Mississippi Flag Forum
 
From: cliftonpalmermclendon@yahoo.com
To: cawebb4@juno.com
 
Of all the subjects to discuss, I wonder why you chose to discuss the Mississippi Flag.
 
From what I know, subjects chosen for discussion are usually subjects for which no empirically-determinable answer exists. For example, a forum would more likely be held on the subject "Is World Peace Possible?" rather than on "Does the State of Mississippi border on the Gulf of Mexico?".
 
Inasmuch as an overwhelming preponderance of the credible evidence has shown that (1) the War for Southern Independence was not fought over the question of Negro slavery, (2) the thirteen-striped United States Flag was more closely involved with perpetuating Negro — and other — slavery than was any Confederate Flag, (3) the only persons or groups who display the Confederate Battle Flag with hateful intent — the Kluxers and other malcontents of their low station — do so without authority,and (4) that the voters of Mississippi voted 65% to 35% in favor of the Flag, I am amazed that any observant person of honest motives could be so uninformed as to raise an objection to the Mississippi Flag.
 
When I consider that the War of 1861-1865 was fought over the same question as the War of 1776-1781 (Do people have the right to fire a government they don’t like, or does the government have the right to cram itself down the throats of the population?), I am at a loss to understand how any reasoning person could say that firing a government was morally right in 1776 and morally wrong 85 years later.

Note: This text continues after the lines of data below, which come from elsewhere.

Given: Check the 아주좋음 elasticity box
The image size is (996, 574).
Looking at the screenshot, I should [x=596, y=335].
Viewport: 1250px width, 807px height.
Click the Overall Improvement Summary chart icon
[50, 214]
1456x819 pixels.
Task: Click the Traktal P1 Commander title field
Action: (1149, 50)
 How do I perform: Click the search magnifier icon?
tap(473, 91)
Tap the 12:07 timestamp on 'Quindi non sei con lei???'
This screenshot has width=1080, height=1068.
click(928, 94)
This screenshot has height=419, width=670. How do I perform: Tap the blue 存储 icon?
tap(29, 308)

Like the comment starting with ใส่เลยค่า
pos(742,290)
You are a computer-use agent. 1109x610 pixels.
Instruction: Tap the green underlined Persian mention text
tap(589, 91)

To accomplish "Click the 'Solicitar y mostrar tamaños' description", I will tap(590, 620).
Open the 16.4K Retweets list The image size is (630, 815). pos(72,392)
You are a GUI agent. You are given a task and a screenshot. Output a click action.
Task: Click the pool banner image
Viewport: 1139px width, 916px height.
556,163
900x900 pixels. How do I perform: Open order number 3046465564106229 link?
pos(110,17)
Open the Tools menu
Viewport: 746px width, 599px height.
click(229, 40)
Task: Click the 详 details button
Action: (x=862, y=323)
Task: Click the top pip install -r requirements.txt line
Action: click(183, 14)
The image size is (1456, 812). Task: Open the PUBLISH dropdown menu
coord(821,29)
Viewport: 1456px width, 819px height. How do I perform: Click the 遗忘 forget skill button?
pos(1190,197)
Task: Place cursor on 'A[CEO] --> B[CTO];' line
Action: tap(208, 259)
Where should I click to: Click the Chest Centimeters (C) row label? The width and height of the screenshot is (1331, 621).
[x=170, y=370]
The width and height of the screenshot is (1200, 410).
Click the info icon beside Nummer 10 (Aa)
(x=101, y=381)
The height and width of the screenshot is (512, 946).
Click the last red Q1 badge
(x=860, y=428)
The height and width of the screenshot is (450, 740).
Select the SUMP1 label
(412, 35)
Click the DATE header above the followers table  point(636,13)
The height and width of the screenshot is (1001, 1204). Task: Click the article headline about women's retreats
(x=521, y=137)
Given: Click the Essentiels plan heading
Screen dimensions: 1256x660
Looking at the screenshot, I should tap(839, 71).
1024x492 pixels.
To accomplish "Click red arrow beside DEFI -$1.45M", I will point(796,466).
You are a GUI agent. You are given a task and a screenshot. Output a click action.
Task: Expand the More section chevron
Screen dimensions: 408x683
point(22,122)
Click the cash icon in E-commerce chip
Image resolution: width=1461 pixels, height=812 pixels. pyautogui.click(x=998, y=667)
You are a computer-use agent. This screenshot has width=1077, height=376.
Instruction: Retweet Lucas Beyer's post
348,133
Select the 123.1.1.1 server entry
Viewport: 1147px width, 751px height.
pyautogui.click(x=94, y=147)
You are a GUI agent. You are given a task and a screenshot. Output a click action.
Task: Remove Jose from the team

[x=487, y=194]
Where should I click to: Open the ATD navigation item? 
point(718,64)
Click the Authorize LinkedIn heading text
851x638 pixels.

Inasmuch as all Confederate Flags were carried into battle by soldiers affirming the belief that people could fire a government they don’t like, it seems blatantly obvious that those who disparage Confederate Flags assert that the government has the right to cram itself down the throats of the population — and in the case of the United States of America, the right to spend the next 143 years rubbing the noses of the defeated and their descendants in that defeat.
 
Rather than holding a forum on the Mississippi Flag, it would be much more to the point to have a panel explain to the audience the facts about Confederate Flags in general, and the Mississippi Flag in particular, so that those who are uninformed might be informed.